As reported by the first HeartLight teachers in Ashland, salaries and expertise were needed to open learning communities and sustain them. James Colen, a Harvard graduate and heart-centered philanthropist, pledged millions to see the HeartLight Vision in practice. A single man, he wanted to build HeartLight Learning Communities so his own children would one day attend an HLC. Linda co-created the HeartLight/CwG Model of learning with the HLE team from 2001-2006. She was HLE's first board secretary and school development director. She facilitated the opening of three HLE international non-profit umbrella organizations (USA, Australia and South Africa) and three learning communities; five obtained their own independent 501(C)(3) or charitable trust status.  Three schools were born in 2002.  Under HeartLight International and HeartLight Education’s (HLE) leadership, HeartLight South Africa (Port Elizabeth), HeartLight Toledo (Ohio, USA) and HeartLight Chicago (Illinois, USA) were opened and received their independent charitable status as non-profit learning environments in 2003. 

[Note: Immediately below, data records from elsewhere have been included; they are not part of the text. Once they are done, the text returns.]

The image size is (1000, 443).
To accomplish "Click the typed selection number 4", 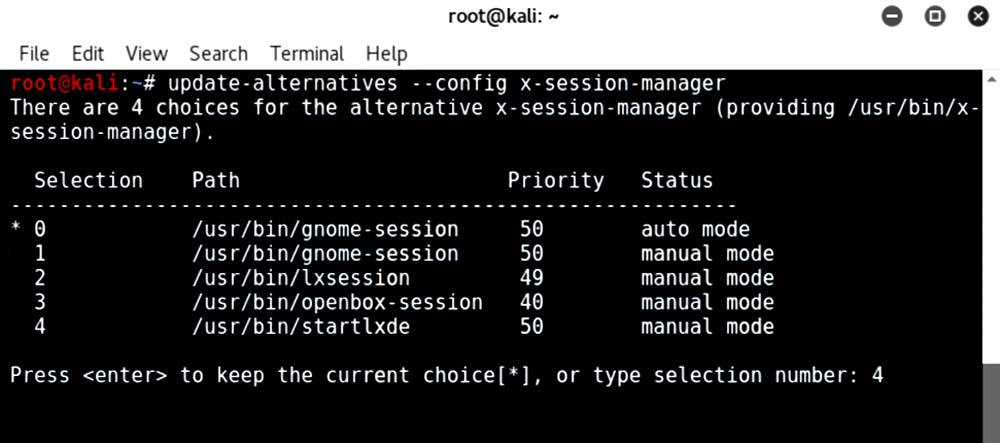I will pos(877,376).
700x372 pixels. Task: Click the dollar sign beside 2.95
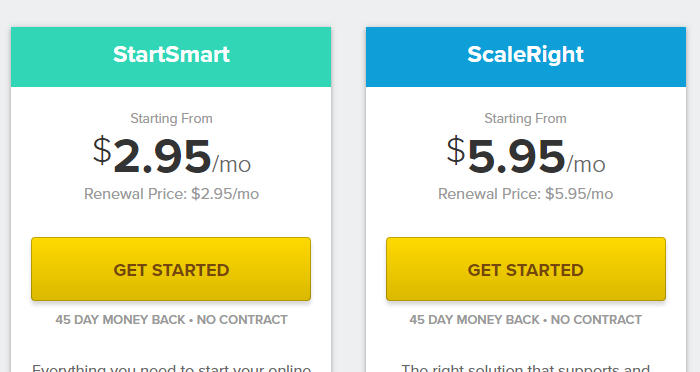tap(102, 150)
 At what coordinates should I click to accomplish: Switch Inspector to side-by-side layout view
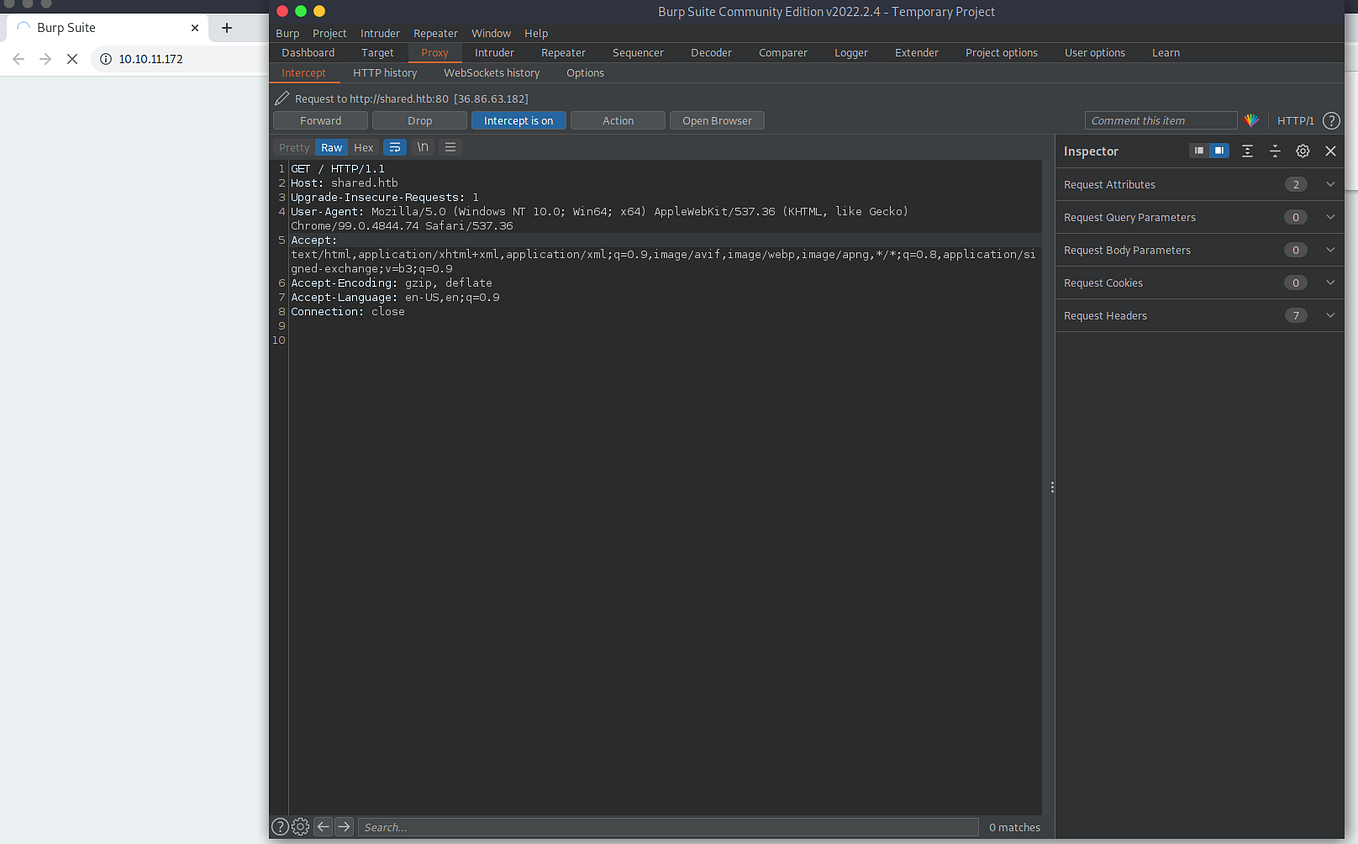pos(1217,150)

In response to Neale's pledge to open the School for the New Spirituality, in March 2006 the HLE board voted unanimously to gift back the HeartLight non-profit to Neale in order to empower the School of the New Spirituality into immediate existence. The HLE Model manual was compiled by Linda and is a grounded-in-CwG basis for the School of the New Spirituality's how-to steps. These will practically guide people in opening their own NS enrichment after school and after work programs. 

Another Phase

However, as you most probably are aware if you have read this far, traditional school systems throughout the world are not eager to make room for independent private schools. Yet we persist.  Parents, grandparents, teachers, and administrators in local, state, regional, and country systems see the overwhelming need for a different way of learning for children whose needs are not met in current programs. In the United States alone, some two million families home school their children. This is one way to create an individualized learning environment for our young. 

Another hard fact is that opening a full day school is not only costly and time-encompassing, but oftentimes regulations do not permit or may even stop private school creation in its tracks. Given the red tape labyrinth, numerous families who had been poised to give their children a chance for a different way of learning chose not to take the leap and register. This weary community environment, along with limits in self-sustained funding, caused the Toledo and Chicago programs to close.  

Now in 2007, HeartLight Port Elizabeth is still a learning community, though it encompasses all ages rather than their original teen focus in 2003-04.  The HeartLight South African Trust remains viable and numerous New Spirituality programs are underway in various parts of the world, though not exclusively under the HeartLight name or its non-profit corporation umbrella.  

New Spirituality Programs

March 2006

Late in 2005, Neale refocused on education for the next generations. In response to Neale's pledge to open the School for the New Spirituality, in March 2006 the HLE board voted unanimously to gift back the HeartLight non-profit to Neale in order to empower the School of the New Spirituality into immediate existence. HeartLight was renamed the School of the New Spirituality and became specifically focused on part-time enrichment programs honoring the spirit and heart+mind+body of each child.  The HLE Model manual was compiled by Linda and is a grounded-in-CwG basis for the School of the New Spirituality's "How-to steps.